The Portuguese Burn Severity Atlas can be used as the foundation of many future research projects and presents numerous research opportunities. With 97 % of burn severity estimates for valid fires from 1984 to 2022 within the sampling period of ±110 d, we can confidently state that the characterization of long-term burn severity patterns (Singleton et al., 2019; Gale and Cary, 2022), burn-severity-heterogeneity-related analyses (Lutz et al., 2011; Buonanduci et al., 2023), analyses isolating burn severity environmental and climate variables (Miller et al., 2009), post-fire recovery studies (Oliveira et al., 2011; Alonso-González and Fernández-García, 2021; Whitman et al., 2020), and fire consequence studies (Wells et al., 2021; Petratou et al., 2023; Amerh et al., 2022; Vieira et al., 2023; Singh et al., 2022) can be conducted. Moreover, as suggestions for future research and via this atlas, we can highlight the gap of knowledge in the interpretation of RS burn severity estimates, especially the relative forms in the Mediterranean regions. Secondly, the most influential burn severity drivers, both environmental and climatic, need to be distinguished, and, accordingly, more informed pre- and post-fire management plans should be formed to minimize future fire impacts in Portugal. Last but not least, we encourage the execution of trend analysis of burn severity evolution to assess whether the burn severity in mainland Portugal has changed over the years.

The maps of the Portuguese Burn Severity Atlas can be accessed at 10.5281/zenodo.12773611 (Jahanianfard et al., 2025) (version 2, with corrections to fires before 2001 and inclusion of Landsat-7 estimates for 2012).
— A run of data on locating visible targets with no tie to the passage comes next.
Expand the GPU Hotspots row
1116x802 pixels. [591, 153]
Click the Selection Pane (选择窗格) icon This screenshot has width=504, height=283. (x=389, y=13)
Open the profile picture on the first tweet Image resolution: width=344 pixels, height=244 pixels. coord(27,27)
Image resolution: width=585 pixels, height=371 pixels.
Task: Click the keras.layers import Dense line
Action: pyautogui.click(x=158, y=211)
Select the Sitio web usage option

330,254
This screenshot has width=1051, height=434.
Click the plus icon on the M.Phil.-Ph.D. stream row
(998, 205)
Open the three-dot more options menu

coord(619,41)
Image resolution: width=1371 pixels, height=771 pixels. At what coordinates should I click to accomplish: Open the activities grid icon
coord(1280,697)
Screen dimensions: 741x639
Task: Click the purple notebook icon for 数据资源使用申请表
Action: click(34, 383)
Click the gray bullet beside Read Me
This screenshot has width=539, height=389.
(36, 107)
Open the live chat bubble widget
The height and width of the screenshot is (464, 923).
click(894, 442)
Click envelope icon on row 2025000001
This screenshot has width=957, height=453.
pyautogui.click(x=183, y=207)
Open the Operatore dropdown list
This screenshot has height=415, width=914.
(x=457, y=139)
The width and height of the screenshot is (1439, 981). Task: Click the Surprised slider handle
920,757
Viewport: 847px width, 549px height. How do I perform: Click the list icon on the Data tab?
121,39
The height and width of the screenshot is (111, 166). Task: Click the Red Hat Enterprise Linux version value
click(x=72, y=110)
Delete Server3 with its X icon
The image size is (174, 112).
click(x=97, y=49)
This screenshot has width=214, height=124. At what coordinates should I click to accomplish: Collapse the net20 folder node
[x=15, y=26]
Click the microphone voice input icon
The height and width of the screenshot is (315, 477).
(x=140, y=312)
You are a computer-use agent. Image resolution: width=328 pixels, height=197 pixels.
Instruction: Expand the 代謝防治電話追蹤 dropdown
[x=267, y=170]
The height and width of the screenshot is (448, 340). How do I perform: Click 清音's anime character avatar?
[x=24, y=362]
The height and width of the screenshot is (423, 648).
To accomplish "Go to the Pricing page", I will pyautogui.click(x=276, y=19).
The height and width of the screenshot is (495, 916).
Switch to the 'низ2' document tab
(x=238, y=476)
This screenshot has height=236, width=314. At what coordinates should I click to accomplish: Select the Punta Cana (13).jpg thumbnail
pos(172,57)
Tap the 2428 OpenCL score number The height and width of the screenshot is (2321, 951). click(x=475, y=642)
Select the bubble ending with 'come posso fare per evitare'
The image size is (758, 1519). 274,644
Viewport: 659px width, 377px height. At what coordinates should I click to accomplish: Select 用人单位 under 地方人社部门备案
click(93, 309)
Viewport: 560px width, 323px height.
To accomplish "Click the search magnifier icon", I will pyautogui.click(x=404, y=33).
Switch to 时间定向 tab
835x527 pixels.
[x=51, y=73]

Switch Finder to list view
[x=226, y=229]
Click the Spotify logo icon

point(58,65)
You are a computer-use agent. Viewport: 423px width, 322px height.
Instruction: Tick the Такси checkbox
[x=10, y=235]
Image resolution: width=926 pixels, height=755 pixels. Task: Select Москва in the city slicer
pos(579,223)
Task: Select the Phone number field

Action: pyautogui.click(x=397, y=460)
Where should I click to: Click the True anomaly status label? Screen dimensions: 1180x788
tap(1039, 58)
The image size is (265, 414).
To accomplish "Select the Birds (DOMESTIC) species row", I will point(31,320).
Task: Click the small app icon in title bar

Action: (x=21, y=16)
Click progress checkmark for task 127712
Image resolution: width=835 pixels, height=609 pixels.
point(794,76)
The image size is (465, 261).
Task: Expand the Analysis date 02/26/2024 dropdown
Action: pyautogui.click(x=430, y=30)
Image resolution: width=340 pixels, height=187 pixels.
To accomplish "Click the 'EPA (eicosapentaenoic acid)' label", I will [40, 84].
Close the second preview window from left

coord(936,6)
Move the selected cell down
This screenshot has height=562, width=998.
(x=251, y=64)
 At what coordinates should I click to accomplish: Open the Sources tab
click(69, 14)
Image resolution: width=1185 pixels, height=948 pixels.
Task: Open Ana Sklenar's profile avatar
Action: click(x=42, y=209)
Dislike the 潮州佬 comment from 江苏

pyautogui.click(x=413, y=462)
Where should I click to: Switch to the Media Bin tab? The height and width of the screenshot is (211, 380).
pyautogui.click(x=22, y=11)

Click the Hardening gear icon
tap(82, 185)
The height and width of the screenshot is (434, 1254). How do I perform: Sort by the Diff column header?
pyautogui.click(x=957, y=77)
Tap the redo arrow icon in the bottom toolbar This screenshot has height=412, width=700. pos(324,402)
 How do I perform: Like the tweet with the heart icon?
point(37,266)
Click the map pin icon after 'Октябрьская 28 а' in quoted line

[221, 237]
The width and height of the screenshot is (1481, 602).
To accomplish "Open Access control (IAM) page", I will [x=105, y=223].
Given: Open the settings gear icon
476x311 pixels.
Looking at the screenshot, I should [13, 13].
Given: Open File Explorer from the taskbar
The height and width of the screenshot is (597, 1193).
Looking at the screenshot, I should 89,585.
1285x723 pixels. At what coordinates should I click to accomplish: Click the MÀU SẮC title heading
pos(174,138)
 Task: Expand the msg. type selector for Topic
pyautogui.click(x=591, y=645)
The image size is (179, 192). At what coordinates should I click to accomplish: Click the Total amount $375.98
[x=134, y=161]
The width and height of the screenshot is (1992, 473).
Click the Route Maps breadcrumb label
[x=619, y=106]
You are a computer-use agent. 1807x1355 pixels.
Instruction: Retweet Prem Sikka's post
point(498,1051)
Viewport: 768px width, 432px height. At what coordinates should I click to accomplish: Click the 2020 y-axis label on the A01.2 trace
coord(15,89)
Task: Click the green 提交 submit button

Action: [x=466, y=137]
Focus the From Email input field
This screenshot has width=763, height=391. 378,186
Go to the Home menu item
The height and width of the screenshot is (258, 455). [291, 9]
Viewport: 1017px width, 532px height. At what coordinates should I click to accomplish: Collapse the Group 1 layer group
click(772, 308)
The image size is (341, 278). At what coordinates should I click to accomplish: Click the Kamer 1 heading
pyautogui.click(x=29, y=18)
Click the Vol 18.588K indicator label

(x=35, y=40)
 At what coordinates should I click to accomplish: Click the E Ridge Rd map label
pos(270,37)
The annual maps are provided in subfolders entitled as the corresponding year. Annual fire perimeters (shapefile), along with a table of details for the pairs of images used for each iteration, the confidence, and the offset values of burn severity indices, are also stored within these subfolders.

The GEE code can be accessed at https://code.earthengine.google.com/042de010edb5abdd14247f65a23a6193?noload=true (last access: 15 April 2025), with the fire data already having been shared as assets; however, it is necessary to have a GEE account to access the code. The code can also be accessed at https://github.com/DinaJahanianfard/Portuguese-Burn-Severity-Atlas_v2/commit/7aee76ea5b3df0db8cd047a4b8cf6624bf965d50 (10.5281/zenodo.17160468, Jahanianfard, 2025), with no account or registration needed.

In this study, a comprehensive Portuguese Burn Severity Atlas was developed, spanning from 1984 to 2022, derived from Landsat satellite imagery (30 m resolution). This atlas contains burn severity estimates for 66 % of the 4.85 × 106 ha burned between 1984 and 2022 and for 97 % of the valid fires, with a total burn area of 3.18 × 106 ha. The atlas illustrates that Portugal has, on average, experienced high burn severity over the study period.

Through an iteration process, we expanded the coverage of the atlas, providing burn severity estimates for an additional 12 % of the valid fire area, totaling 0.38 × 106 ha. Furthermore, we developed a semi-automated code in Google Earth Engine (GEE) that can be easily updated and modified by users to generate burn severity estimates for any region worldwide using any desired sampling period, with only the requirement of fire data.

Our findings regarding the relationship between the dNBR and time lag indicate that increasing pre-fire time lags results in the overestimation of burn severity, while increasing post-fire time lags leads to its underestimation.

The analysis of burn severity estimates using different indices reveals distinctive characteristics. Notably, the RdNBR tends to indicate higher burn severity, while the RBR shows a tendency towards signal saturation compared to other indices. However, further investigation is necessary to validate these findings, particularly in the context of defining thresholds for interpreting burn severity classes in Mediterranean regions.

Ultimately, the burn severity maps provided in this atlas offer numerous opportunities for research across various disciplines. They enable investigations into burn severity heterogeneity, trend analysis, studies of environmental and climatic drivers of burn severity, and studies related to air and water quality and soil erosion.